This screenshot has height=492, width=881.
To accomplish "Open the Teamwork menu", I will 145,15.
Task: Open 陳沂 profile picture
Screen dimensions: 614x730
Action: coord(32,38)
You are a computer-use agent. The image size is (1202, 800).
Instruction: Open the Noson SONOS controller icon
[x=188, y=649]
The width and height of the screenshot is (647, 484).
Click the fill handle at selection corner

------------

◆ **What to produce**: Only the lines from the one containing "Task: Open 陳沂 profile picture" to the end of the records should be repeated, exactly as they appear.

◆ **Answer section**:
Task: Open 陳沂 profile picture
Screen dimensions: 614x730
Action: coord(32,38)
You are a computer-use agent. The image size is (1202, 800).
Instruction: Open the Noson SONOS controller icon
[x=188, y=649]
The width and height of the screenshot is (647, 484).
Click the fill handle at selection corner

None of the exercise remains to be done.